Roger Marion a déjà réfuté ces accusations par le passé
Dans leur plainte, Dominique-Mathieu Filidori, un nationaliste de la première heure, et Gérard Serpentini, tous deux mis en examen en 1998, soulèvent des accusations déjà portées contre Roger Marion, alors patron de la Division nationale antiterroriste (DNAT).Lors du troisième procès contre Yvan Colonna, en 2011, un témoin avait affirmé à la barre que Roger Marion et un responsable des renseignements généraux l'avaient obligé à déposer sur le domaine agricole de Dominique-Mathieu Filidori des explosifs finalement retrouvés lors d'une perquisition en septembre 1998.
Ces accusations, également apparues dans un livre en 2006 ("Place Beauvau La face cachée de la police") avaient été réfutées par Roger Marion, selon qui une enquête de l'Inspection générale de la police nationale (IGPN) avait été classée sans suite.

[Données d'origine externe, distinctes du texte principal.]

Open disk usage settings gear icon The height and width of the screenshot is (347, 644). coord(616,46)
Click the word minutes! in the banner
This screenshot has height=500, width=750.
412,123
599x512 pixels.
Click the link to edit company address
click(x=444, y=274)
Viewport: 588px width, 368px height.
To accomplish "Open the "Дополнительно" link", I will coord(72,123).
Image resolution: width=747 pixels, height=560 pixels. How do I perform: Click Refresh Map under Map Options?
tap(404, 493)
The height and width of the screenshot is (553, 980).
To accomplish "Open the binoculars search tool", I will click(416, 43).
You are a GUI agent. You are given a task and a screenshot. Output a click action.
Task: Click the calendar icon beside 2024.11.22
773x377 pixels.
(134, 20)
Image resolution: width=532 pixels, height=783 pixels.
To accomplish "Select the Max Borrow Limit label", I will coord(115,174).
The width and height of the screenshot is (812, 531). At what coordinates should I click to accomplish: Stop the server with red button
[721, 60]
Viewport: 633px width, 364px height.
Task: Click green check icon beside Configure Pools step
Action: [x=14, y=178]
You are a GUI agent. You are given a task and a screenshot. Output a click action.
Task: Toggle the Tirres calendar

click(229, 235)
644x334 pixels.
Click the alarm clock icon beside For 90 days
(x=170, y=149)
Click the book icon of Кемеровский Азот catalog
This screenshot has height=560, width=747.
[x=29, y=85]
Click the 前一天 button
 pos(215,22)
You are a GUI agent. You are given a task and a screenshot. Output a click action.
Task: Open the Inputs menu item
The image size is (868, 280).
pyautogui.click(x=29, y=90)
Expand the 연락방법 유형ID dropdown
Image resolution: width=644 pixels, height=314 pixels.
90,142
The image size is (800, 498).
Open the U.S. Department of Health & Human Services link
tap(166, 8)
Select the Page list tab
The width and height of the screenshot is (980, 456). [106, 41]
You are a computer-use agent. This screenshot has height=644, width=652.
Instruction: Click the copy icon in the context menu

La qualification de faux en écriture publique vise un procès-verbal et un rapport dressés à l'époque par le chef de la DNAT. Selon l'avocat des plaignants, Me Emmanuel Mercinier-Pantalacci, si les faits remontent à seize ans, le délai de prescription est interrompu notamment par l'ouverture de l'enquête de l'IGPN en 2006.